The United Nations Support Mission in Libya has warned that an outbreak of disease in the country’s north east, where floods have killed more than 11,000 people, could create “a second devastating crisis”.
In a statement, the United Nations Support Mission in Libya said it was particularly concerned about water contamination and the lack of sanitation after two dams collapsed during Mediterranean storm Daniel sending a wall of water gushing through the eastern city of Derna a week ago.
Some 11,300 residents were killed and a further 10,000 people are missing presumed dead, the country’s Red Crescent said.
The mission said there are nine UN agencies in the country responding to the disaster and working on preventing diseases from taking hold that can cause “a second devastating crisis in the area”.

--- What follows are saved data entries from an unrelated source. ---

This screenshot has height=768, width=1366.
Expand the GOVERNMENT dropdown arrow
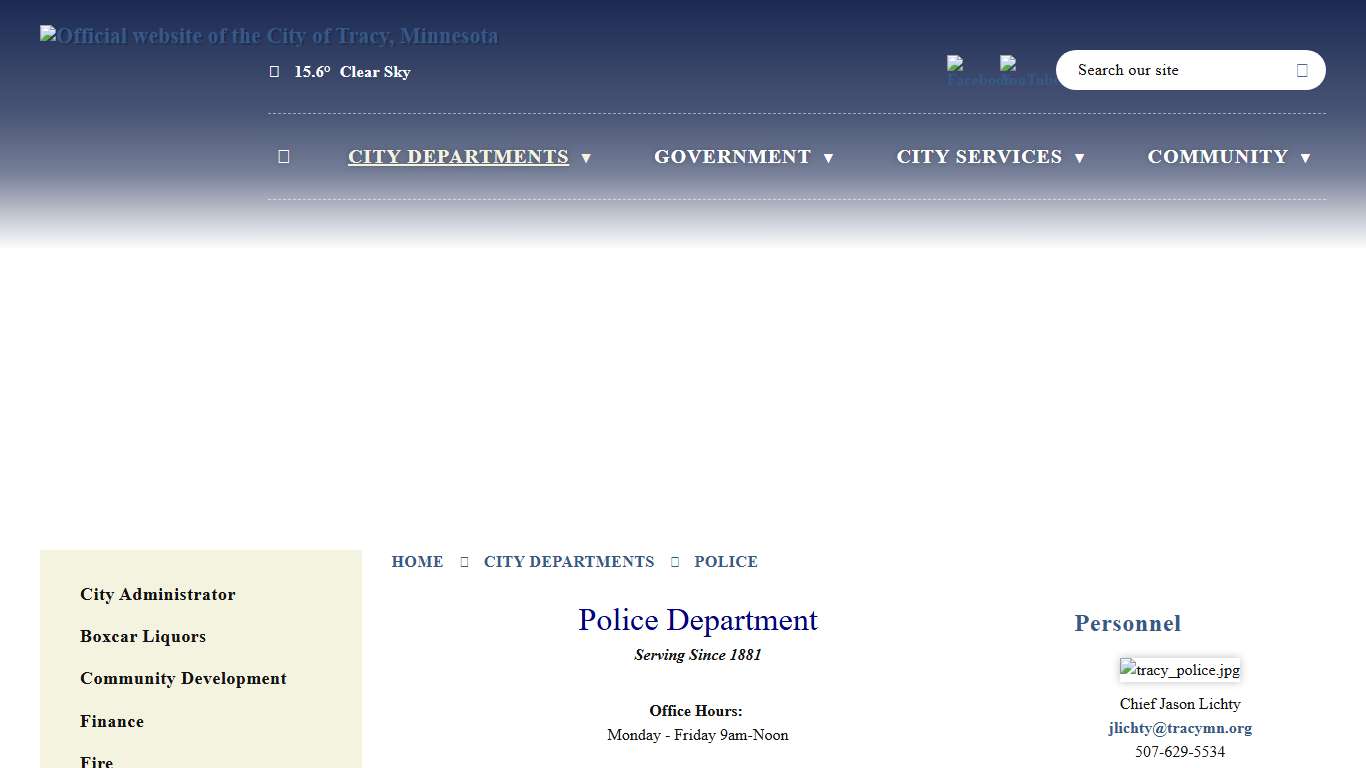pos(828,158)
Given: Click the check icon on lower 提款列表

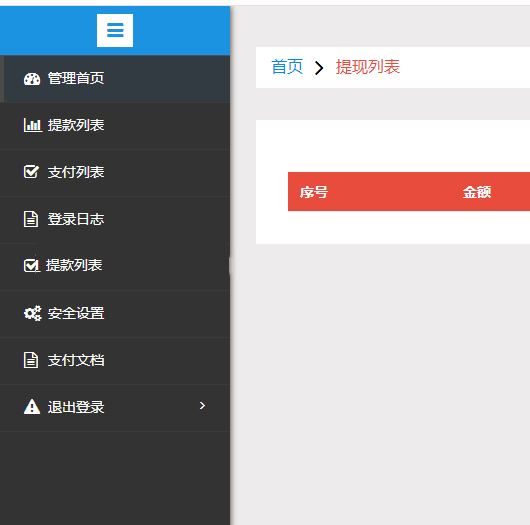Looking at the screenshot, I should coord(32,265).
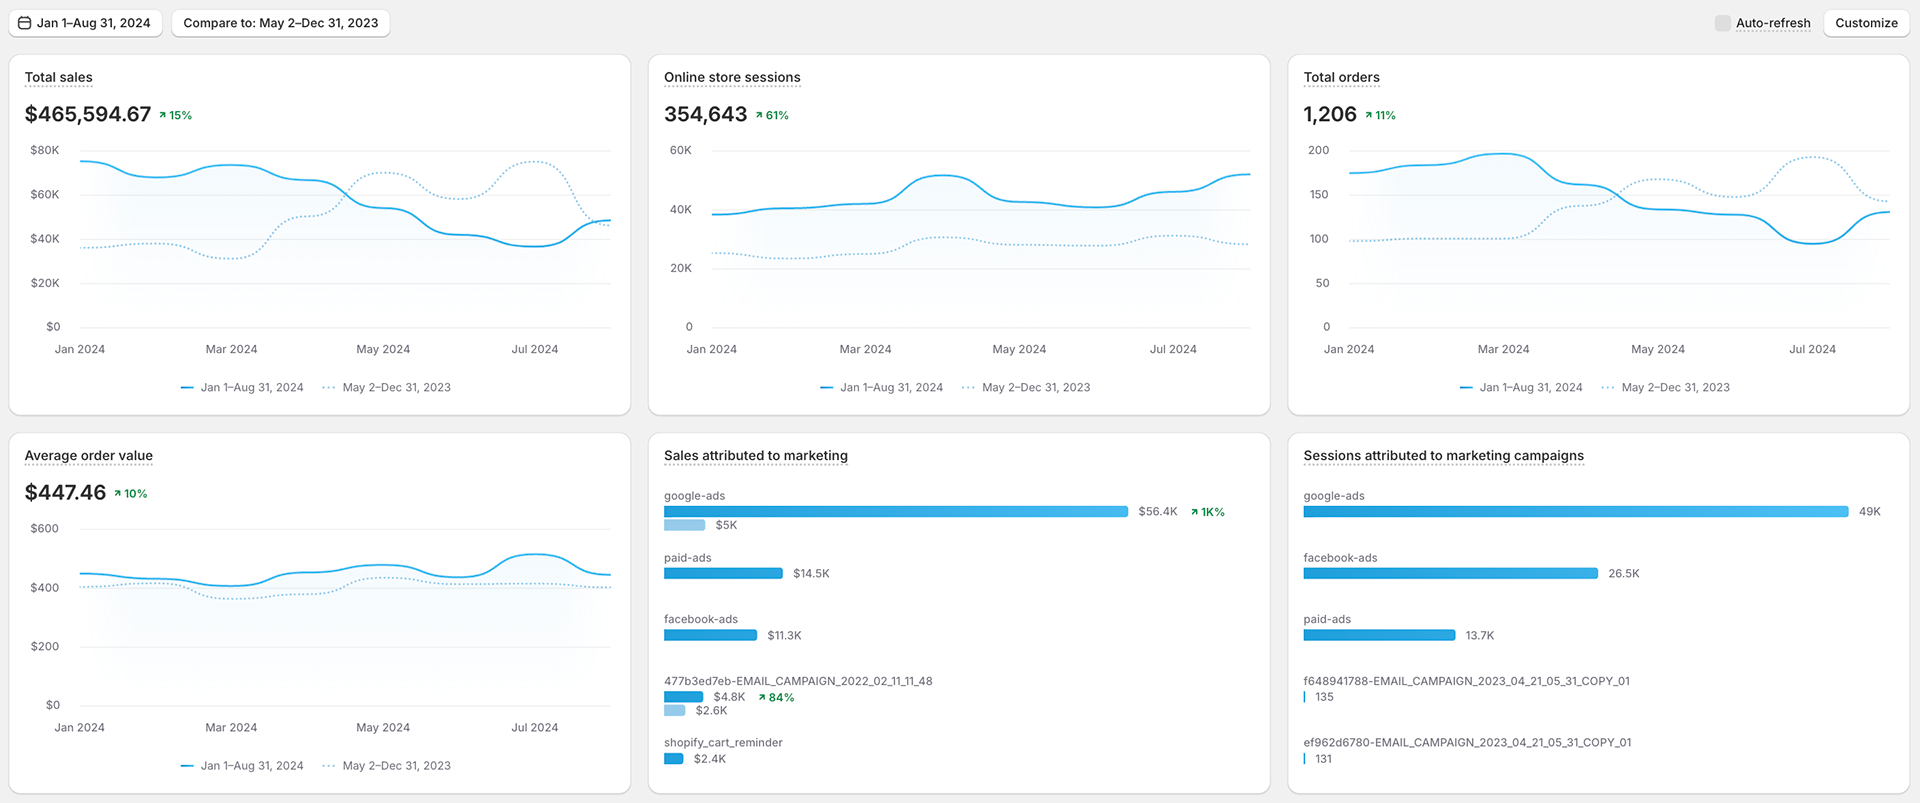
Task: Open the Sales attributed to marketing report
Action: pos(756,455)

It added the World Health Organisation has sent 28 tons of medical supplies to the devastated country.
Haider al-Saeih, head of Libya’s Centre for Combating Diseases, said in televised comments on Saturday that at least 150 people suffered diarrhoea after drinking contaminated water in Derna.
The disaster has brought some rare unity to oil-rich Libya, which has been divided between rival administrations since 2014.
Both are backed by international patrons and armed militias whose influence in the country has ballooned since a Nato-backed Arab Spring uprising toppled autocratic ruler Muammar Gaddafi in 2011.
Residents from the nearby cities of Benghazi and Tobruk have offered to put up the displaced while volunteers have been looking for survivors buried beneath the rubble.
The opposing governments have both deployed humanitarian teams to the port city and other affected areas of the country but had initially struggled to respond to the crisis.
Their efforts have been hampered by poor coordination, difficulty getting aid to the hardest-hit areas, and the destruction of Derna’s infrastructure, including several bridges.
The health minister from Libya’s eastern government, Othman Abduljaleel, said on Sunday that his ministry had begun a vaccination programme “against diseases that usually occur after disasters such as this one”.
As of Sunday, 3,283 bodies had been buried, Mr Abduljaleel said, many in mass graves outside Derna, while others were transferred to nearby towns and cities.
Also on Monday, Unesco said it was concerned about the state of the ruins of Cyrene, an ancient Greco-Roman city that lies roughly 37 miles east of Derna.
“Unesco is in contact with archaeologists on the ground and its satellite imaging team is also trying to establish what the damage might be,” the agency said.
Cyrene is one of five Libyan Unesco World Heritage sites.